After ChatGPT took the tech world by storm, AI companies started asking Exa for an API version of their search engine that they could incorporate into their models. Exa is based in San Francisco, part of the cozy Cerebral Valley AI startup suite. In fact, as TechCrunch previously reported, Wang’s tweet went viral when he was looking for other companies that wanted to get involved in ordering office nap capsules, and the response was overwhelming. (The work-nap-repeat culture is alive and well in this part of the tech industry.)

With AI companies already its primary customers, use cases for Exa’s search engine range from an AI chatbot that searches the web for information while answering customer questions to companies looking to prepare data for training.

Databricks, for example, is Exa’s main customer, using it to find large training sets for its own model training initiatives, the founders say.

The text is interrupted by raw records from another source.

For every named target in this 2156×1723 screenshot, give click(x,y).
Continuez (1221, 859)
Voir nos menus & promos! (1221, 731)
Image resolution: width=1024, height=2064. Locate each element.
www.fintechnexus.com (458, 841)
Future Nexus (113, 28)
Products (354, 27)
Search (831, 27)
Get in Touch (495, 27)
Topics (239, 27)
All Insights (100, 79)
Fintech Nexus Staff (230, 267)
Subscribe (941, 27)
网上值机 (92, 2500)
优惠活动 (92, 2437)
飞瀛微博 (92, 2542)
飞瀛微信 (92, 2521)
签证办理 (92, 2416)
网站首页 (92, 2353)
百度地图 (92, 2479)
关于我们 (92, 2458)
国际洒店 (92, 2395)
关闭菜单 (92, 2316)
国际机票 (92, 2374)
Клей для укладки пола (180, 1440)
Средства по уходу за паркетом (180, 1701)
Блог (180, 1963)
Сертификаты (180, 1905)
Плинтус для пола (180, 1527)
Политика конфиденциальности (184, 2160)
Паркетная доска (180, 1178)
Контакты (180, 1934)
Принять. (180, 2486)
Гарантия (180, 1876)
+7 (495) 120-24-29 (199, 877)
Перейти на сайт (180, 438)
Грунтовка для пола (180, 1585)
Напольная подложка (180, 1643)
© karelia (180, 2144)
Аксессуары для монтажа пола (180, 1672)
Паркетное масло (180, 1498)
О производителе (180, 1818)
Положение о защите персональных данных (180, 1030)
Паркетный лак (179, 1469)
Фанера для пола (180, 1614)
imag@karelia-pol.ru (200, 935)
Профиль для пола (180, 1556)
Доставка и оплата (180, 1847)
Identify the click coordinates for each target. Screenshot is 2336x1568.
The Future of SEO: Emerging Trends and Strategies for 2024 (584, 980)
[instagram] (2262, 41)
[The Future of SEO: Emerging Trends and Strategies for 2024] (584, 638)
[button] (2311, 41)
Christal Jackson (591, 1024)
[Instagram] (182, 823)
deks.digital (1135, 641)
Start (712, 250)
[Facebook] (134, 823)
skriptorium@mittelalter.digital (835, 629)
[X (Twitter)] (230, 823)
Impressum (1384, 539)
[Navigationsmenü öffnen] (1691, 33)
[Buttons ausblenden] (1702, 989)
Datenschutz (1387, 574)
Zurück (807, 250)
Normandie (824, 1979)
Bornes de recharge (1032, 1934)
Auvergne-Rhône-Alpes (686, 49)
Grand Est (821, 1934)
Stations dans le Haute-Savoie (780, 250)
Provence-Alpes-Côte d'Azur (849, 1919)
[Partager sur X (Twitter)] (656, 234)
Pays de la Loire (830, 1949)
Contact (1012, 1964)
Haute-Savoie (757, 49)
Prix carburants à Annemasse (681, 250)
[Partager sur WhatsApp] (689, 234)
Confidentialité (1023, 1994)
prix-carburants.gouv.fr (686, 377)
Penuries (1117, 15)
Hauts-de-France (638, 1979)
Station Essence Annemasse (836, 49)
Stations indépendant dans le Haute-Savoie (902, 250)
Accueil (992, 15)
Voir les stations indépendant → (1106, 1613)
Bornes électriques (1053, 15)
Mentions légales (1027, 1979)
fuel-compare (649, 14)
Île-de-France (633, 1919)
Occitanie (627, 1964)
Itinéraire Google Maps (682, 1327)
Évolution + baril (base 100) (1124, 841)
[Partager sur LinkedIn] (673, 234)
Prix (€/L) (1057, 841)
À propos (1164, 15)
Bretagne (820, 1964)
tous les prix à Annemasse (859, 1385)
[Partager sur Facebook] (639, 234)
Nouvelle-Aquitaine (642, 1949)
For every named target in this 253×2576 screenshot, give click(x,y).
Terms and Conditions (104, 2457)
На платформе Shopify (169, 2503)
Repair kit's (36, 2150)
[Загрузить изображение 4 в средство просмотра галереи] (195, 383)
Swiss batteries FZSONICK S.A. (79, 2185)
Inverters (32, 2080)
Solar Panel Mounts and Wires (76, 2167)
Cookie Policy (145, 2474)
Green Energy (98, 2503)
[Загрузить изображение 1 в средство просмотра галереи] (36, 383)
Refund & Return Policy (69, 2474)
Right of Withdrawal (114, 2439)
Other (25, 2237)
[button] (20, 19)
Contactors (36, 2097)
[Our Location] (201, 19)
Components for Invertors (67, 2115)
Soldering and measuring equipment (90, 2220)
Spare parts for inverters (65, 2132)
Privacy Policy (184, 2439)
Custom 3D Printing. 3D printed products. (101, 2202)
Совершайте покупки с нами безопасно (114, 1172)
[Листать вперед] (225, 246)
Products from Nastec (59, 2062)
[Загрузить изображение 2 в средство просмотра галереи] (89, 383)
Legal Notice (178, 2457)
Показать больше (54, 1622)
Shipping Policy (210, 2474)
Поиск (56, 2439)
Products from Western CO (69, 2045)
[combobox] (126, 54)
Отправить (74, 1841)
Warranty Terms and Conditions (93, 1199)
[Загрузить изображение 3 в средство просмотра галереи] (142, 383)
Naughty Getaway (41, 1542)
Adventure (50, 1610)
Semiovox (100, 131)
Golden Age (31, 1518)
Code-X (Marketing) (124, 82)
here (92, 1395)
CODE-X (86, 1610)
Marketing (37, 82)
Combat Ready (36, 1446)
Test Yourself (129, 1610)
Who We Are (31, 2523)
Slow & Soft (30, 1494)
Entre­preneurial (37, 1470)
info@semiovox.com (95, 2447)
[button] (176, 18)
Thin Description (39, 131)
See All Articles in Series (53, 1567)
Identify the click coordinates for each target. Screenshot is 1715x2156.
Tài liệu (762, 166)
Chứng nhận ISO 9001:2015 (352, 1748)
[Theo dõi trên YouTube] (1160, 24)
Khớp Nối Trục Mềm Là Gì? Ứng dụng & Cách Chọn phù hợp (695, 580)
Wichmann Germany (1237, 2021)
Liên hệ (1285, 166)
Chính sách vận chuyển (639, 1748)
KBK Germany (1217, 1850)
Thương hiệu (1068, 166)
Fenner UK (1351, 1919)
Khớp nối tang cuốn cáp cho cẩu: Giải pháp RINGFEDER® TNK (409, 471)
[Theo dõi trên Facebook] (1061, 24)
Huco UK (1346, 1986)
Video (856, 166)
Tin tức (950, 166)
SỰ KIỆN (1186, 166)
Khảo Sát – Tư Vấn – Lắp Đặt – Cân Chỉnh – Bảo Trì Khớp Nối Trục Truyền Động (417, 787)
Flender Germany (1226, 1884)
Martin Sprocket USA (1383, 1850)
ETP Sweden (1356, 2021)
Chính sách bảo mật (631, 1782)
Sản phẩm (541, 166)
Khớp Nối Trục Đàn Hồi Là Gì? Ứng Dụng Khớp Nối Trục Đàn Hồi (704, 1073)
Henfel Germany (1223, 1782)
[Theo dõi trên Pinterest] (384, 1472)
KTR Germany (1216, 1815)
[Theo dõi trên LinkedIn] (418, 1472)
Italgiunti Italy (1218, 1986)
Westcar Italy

The API version of the product was released about a year ago. “Since then, it’s gotten a crazy amount of traction,” says Wang. Today, Exa says it serves thousands of developers — although it’s worth noting that Exa has a free tier that allows anyone to try out its search engine in a limited way. It also has multiple tiered fee levels. The founders wouldn’t disclose revenue, other than to say they have it and it’s growing. (Interestingly, in addition to running its own GPU cluster, Exa hosts its product on AWS rather than the AI-centric Google Cloud.)

The team isn’t particularly focused on being the search startup that turns Google upside down. Although, if AI becomes everything the tech industry thinks it will be, AI bot search engines could be the unexpected threat to search hegemony.